REQUIRED ACTION: Retype each record exactly.

*** Opening of EXCERPTED DATA ***

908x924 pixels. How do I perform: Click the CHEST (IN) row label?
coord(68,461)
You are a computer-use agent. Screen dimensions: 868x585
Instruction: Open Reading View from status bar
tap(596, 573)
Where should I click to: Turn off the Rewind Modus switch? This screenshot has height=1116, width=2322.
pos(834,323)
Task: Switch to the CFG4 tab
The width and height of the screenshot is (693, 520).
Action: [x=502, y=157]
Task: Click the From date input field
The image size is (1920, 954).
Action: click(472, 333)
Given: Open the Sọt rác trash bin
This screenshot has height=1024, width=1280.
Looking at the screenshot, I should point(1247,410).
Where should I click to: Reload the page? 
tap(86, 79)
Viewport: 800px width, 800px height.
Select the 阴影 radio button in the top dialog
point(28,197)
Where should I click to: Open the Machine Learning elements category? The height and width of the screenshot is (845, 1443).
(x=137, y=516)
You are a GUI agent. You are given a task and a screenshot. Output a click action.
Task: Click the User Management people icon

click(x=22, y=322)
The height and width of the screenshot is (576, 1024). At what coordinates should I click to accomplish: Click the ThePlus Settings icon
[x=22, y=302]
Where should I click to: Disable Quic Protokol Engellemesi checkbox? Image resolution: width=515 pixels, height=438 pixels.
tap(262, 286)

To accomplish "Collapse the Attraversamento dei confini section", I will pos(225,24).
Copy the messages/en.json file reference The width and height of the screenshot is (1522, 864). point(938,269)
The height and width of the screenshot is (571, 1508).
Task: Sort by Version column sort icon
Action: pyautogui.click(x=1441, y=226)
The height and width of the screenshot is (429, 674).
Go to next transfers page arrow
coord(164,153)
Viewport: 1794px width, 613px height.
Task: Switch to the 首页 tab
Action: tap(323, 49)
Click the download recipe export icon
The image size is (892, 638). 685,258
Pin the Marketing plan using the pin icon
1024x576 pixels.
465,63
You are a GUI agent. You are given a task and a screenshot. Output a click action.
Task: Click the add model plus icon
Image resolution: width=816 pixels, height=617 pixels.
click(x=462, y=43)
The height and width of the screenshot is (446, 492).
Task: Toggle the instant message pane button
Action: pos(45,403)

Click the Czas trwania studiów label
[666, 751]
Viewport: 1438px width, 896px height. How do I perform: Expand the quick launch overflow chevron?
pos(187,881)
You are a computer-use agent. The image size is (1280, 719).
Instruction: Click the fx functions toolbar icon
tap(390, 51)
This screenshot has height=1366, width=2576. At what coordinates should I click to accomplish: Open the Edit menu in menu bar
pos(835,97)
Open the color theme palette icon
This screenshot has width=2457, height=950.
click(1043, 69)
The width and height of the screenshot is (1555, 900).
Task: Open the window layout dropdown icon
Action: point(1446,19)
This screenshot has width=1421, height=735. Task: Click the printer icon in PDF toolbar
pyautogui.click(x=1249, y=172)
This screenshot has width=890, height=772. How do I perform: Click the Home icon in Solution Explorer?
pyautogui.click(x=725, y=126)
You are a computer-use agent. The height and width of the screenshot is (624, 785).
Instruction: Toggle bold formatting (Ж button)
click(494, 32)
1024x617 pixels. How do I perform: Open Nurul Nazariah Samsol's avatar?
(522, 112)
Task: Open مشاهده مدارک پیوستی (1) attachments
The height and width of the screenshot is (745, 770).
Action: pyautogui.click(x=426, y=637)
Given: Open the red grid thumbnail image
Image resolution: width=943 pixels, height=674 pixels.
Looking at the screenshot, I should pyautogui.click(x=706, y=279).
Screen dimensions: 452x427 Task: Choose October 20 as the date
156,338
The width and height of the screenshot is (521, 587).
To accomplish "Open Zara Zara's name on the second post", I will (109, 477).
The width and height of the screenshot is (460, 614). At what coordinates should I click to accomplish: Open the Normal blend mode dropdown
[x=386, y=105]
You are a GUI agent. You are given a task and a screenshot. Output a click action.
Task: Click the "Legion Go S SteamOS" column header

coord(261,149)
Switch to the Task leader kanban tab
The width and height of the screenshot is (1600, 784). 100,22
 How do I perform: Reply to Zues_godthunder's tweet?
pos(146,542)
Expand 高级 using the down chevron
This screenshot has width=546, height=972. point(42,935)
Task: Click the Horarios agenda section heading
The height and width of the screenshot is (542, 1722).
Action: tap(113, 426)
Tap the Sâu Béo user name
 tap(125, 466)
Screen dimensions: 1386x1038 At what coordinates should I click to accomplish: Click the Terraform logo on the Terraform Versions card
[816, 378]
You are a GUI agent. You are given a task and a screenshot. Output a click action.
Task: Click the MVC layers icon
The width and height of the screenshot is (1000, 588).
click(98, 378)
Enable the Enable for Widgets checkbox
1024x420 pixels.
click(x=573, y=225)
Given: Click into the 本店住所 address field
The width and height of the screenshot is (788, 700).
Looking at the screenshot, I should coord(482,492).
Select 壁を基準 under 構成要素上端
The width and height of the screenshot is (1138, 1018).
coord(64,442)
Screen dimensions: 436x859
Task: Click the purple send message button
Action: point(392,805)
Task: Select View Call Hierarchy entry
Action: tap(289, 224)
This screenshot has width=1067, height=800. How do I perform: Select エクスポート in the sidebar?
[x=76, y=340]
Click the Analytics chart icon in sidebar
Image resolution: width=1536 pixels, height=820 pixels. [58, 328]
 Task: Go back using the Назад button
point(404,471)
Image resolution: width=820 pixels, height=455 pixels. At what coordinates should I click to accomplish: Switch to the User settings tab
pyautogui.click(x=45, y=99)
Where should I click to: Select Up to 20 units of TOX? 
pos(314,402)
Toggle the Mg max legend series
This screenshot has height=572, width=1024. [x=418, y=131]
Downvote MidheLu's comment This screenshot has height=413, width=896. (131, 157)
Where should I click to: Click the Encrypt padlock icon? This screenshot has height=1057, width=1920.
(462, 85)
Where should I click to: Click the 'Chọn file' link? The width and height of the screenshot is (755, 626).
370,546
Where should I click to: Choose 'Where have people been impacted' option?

*** Close of EXCERPTED DATA ***

ANSWER BELOW:
908x924 pixels. How do I perform: Click the CHEST (IN) row label?
coord(68,461)
You are a computer-use agent. Screen dimensions: 868x585
Instruction: Open Reading View from status bar
tap(596, 573)
Where should I click to: Turn off the Rewind Modus switch? This screenshot has height=1116, width=2322.
pos(834,323)
Task: Switch to the CFG4 tab
The width and height of the screenshot is (693, 520).
Action: [x=502, y=157]
Task: Click the From date input field
The image size is (1920, 954).
Action: click(472, 333)
Given: Open the Sọt rác trash bin
This screenshot has height=1024, width=1280.
Looking at the screenshot, I should point(1247,410).
Where should I click to: Reload the page? 
tap(86, 79)
Viewport: 800px width, 800px height.
Select the 阴影 radio button in the top dialog
point(28,197)
Where should I click to: Open the Machine Learning elements category? The height and width of the screenshot is (845, 1443).
(x=137, y=516)
You are a GUI agent. You are given a task and a screenshot. Output a click action.
Task: Click the User Management people icon

click(x=22, y=322)
The height and width of the screenshot is (576, 1024). At what coordinates should I click to accomplish: Click the ThePlus Settings icon
[x=22, y=302]
Where should I click to: Disable Quic Protokol Engellemesi checkbox? Image resolution: width=515 pixels, height=438 pixels.
tap(262, 286)

To accomplish "Collapse the Attraversamento dei confini section", I will pos(225,24).
Copy the messages/en.json file reference The width and height of the screenshot is (1522, 864). point(938,269)
The height and width of the screenshot is (571, 1508).
Task: Sort by Version column sort icon
Action: pyautogui.click(x=1441, y=226)
The height and width of the screenshot is (429, 674).
Go to next transfers page arrow
coord(164,153)
Viewport: 1794px width, 613px height.
Task: Switch to the 首页 tab
Action: tap(323, 49)
Click the download recipe export icon
The image size is (892, 638). 685,258
Pin the Marketing plan using the pin icon
1024x576 pixels.
465,63
You are a GUI agent. You are given a task and a screenshot. Output a click action.
Task: Click the add model plus icon
Image resolution: width=816 pixels, height=617 pixels.
click(x=462, y=43)
The height and width of the screenshot is (446, 492).
Task: Toggle the instant message pane button
Action: pos(45,403)

Click the Czas trwania studiów label
[666, 751]
Viewport: 1438px width, 896px height. How do I perform: Expand the quick launch overflow chevron?
pos(187,881)
You are a computer-use agent. The image size is (1280, 719).
Instruction: Click the fx functions toolbar icon
tap(390, 51)
This screenshot has height=1366, width=2576. At what coordinates should I click to accomplish: Open the Edit menu in menu bar
pos(835,97)
Open the color theme palette icon
This screenshot has width=2457, height=950.
click(1043, 69)
The width and height of the screenshot is (1555, 900).
Task: Open the window layout dropdown icon
Action: point(1446,19)
This screenshot has width=1421, height=735. Task: Click the printer icon in PDF toolbar
pyautogui.click(x=1249, y=172)
This screenshot has width=890, height=772. How do I perform: Click the Home icon in Solution Explorer?
pyautogui.click(x=725, y=126)
You are a computer-use agent. The height and width of the screenshot is (624, 785).
Instruction: Toggle bold formatting (Ж button)
click(494, 32)
1024x617 pixels. How do I perform: Open Nurul Nazariah Samsol's avatar?
(522, 112)
Task: Open مشاهده مدارک پیوستی (1) attachments
The height and width of the screenshot is (745, 770).
Action: pyautogui.click(x=426, y=637)
Given: Open the red grid thumbnail image
Image resolution: width=943 pixels, height=674 pixels.
Looking at the screenshot, I should pyautogui.click(x=706, y=279).
Screen dimensions: 452x427 Task: Choose October 20 as the date
156,338
The width and height of the screenshot is (521, 587).
To accomplish "Open Zara Zara's name on the second post", I will (109, 477).
The width and height of the screenshot is (460, 614). At what coordinates should I click to accomplish: Open the Normal blend mode dropdown
[x=386, y=105]
You are a GUI agent. You are given a task and a screenshot. Output a click action.
Task: Click the "Legion Go S SteamOS" column header

coord(261,149)
Switch to the Task leader kanban tab
The width and height of the screenshot is (1600, 784). 100,22
 How do I perform: Reply to Zues_godthunder's tweet?
pos(146,542)
Expand 高级 using the down chevron
This screenshot has width=546, height=972. point(42,935)
Task: Click the Horarios agenda section heading
The height and width of the screenshot is (542, 1722).
Action: tap(113, 426)
Tap the Sâu Béo user name
 tap(125, 466)
Screen dimensions: 1386x1038 At what coordinates should I click to accomplish: Click the Terraform logo on the Terraform Versions card
[816, 378]
You are a GUI agent. You are given a task and a screenshot. Output a click action.
Task: Click the MVC layers icon
The width and height of the screenshot is (1000, 588).
click(98, 378)
Enable the Enable for Widgets checkbox
1024x420 pixels.
click(x=573, y=225)
Given: Click into the 本店住所 address field
The width and height of the screenshot is (788, 700).
Looking at the screenshot, I should coord(482,492).
Select 壁を基準 under 構成要素上端
The width and height of the screenshot is (1138, 1018).
coord(64,442)
Screen dimensions: 436x859
Task: Click the purple send message button
Action: point(392,805)
Task: Select View Call Hierarchy entry
Action: tap(289, 224)
This screenshot has width=1067, height=800. How do I perform: Select エクスポート in the sidebar?
[x=76, y=340]
Click the Analytics chart icon in sidebar
Image resolution: width=1536 pixels, height=820 pixels. [58, 328]
 Task: Go back using the Назад button
point(404,471)
Image resolution: width=820 pixels, height=455 pixels. At what coordinates should I click to accomplish: Switch to the User settings tab
pyautogui.click(x=45, y=99)
Where should I click to: Select Up to 20 units of TOX? 
pos(314,402)
Toggle the Mg max legend series
This screenshot has height=572, width=1024. [x=418, y=131]
Downvote MidheLu's comment This screenshot has height=413, width=896. (131, 157)
Where should I click to: Click the Encrypt padlock icon? This screenshot has height=1057, width=1920.
(462, 85)
Where should I click to: Click the 'Chọn file' link? The width and height of the screenshot is (755, 626).
370,546
Where should I click to: Choose 'Where have people been impacted' option?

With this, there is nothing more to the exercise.